Из этого следует, что человек-никто не может полностью покинуть безличную анонимную форму экзистенции, которая укоренена в членстве в "некоем человеке". В то же время человек как потенциальное бытие не приговорен к одному способу реализации себя, экзистирования. Перед ним отрыты две главные дороги. Он может покорно соглашаться со своим членством в "некоем человеке" до степени растворения в сознании толпы, достигая уверенности за счет личной ответственности и резолютивного само-направления. Это есть "неподлинная" экзистенция. Или он может, в неких пределах по крайней мере, принять личную ответственность за свою судьбу, свободно выбирая свои собственные возможности, и прежде всего свою предназначенность к смерти. Это есть "подлинная" экзистенция.

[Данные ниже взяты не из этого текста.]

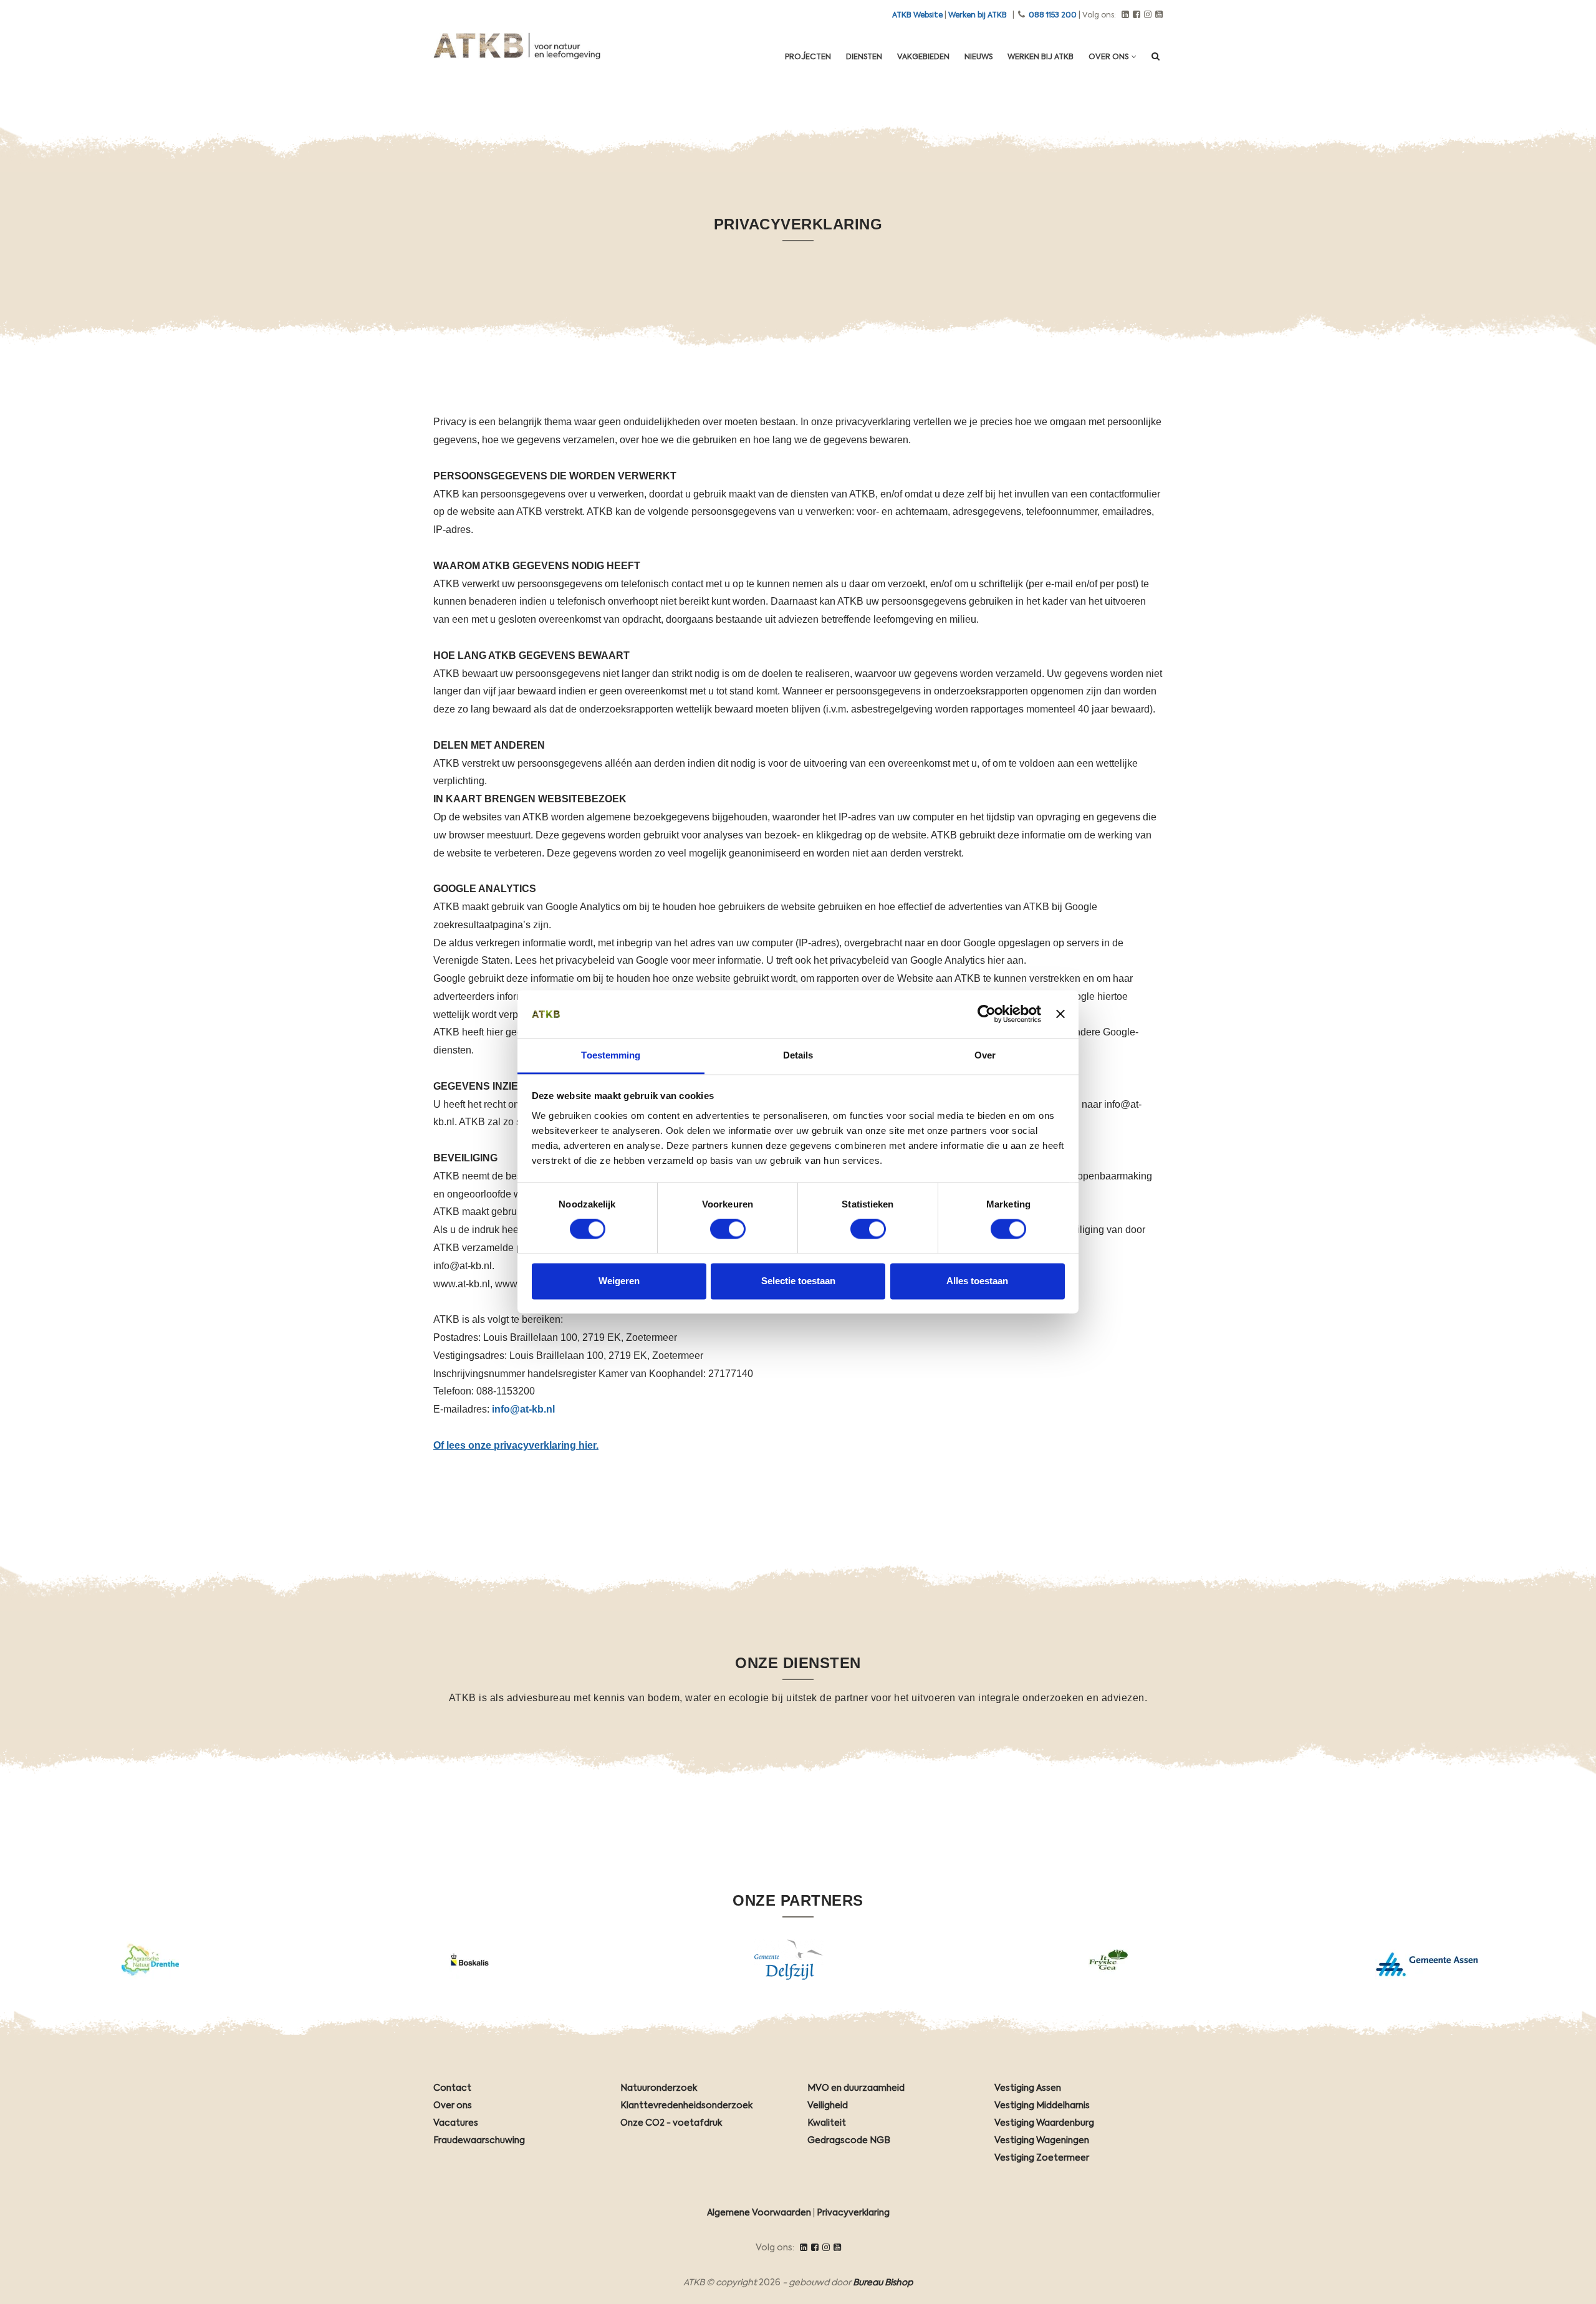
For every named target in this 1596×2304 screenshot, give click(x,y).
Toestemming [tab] (610, 1055)
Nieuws (978, 57)
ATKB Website (917, 15)
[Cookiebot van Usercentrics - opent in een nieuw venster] (986, 1014)
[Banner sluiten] (1060, 1014)
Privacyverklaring (853, 2213)
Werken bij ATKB (977, 15)
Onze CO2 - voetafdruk (671, 2123)
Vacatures (455, 2123)
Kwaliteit (826, 2123)
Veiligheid (827, 2105)
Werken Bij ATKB (1040, 57)
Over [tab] (985, 1055)
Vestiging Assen (1027, 2088)
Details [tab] (798, 1055)
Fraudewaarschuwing (479, 2140)
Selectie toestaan (798, 1280)
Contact (452, 2088)
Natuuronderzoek (658, 2088)
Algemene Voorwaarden (759, 2213)
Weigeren (619, 1280)
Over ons (1109, 57)
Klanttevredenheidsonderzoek (686, 2105)
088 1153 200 (1053, 15)
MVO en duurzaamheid (856, 2088)
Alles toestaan (977, 1280)
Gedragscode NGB (848, 2140)
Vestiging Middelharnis (1042, 2105)
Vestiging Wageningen (1041, 2140)
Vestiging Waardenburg (1044, 2123)
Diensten (864, 57)
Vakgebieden (923, 57)
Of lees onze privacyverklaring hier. (515, 1445)
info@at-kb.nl (523, 1409)
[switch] (728, 1229)
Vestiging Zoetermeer (1041, 2158)
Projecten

Однако каким образом эти две дороги открыты человеку? Чтобы понять это, мы должны осознать, что человек в мире является "заброшенным" в мир. Он бытие, которое "заброшено" в мир, конечное и покинутое, из которого он выбирается в реализации своих возможностей и, делая это, интерпретирует мир и формы его частных проектов. И его конечная возможность, которая аннигилирует все остальные, - это смерть. Человек есть бытие, которое трансцендирует самого себя в своем движении к будущему, как бытие, которое "заброшено" в мир и предназначено к смерти. И эффективной тональностью смутного сознания изменчивости, конечности, заброшенности и предназначенности к смерти, темное сознание его фундаментальной ситуации есть "страх". Однако человек может убежать от "страха", растворив себя в "некоем человеке" и своих занятиях. Смерть тогда становится для него тем, что случается с "кем-то". Или он может иметь дерзновение извлечь себя из сознания своей безусловной конечности и свободно представить свою ситуацию как бытие в мире. Сделать это означает выбрать подлинную экзистенцию, живя sub specie mortis, при условии, что человек в то же время берет на себя реализацию возможностей, которые здесь и теперь открыты для него и которые только он может исполнить. Как мы видели, чистая подлинная экзистенция невозможна, поскольку человек всегда сохраняет свое отношение с "неким человеком". Однако она возможна с определенными ограничениями.
Теперь я должен представить следующую идею. По Хайдеггеру, фундаментальной структурой человека является Забота (Sorge). И это включает три момента, или элемента. Во-первых, человеческий интерес к тому, чем он должен быть. Existenz означает бытие-перед-самим-собой, или само-проектирование. И поскольку человек есть Existenz, мы должны сказать, что будущность характеризует человека. Или скорее человек в своем само-проектировании обосновывает будущность. Во-вторых, человек также обнаруживает себя в мире как "заброшенного". И человеческий интерес к самому себе как "заброшенному" (второй конститутивный момент Заботы) обосновывает прошлое. В-третьих, человеческое бытие-с (вещами мира) и его связанность с отдельными занятиями в мире обосновывает настоящее. Забота, следовательно, имеет три темпоральных момента, первичным из которых является будущее. Из того, что Забота является фундаментальной структурой человека, следует, что человек темпорален по своей структуре. Мое бытие есть побег из ничто в ничто, в котором, как принимающий и стремящийся к моей заброшенности в мир и моим отношениям с миром, я конституирую прошлое и настоящее, когда устремляюсь к будущему.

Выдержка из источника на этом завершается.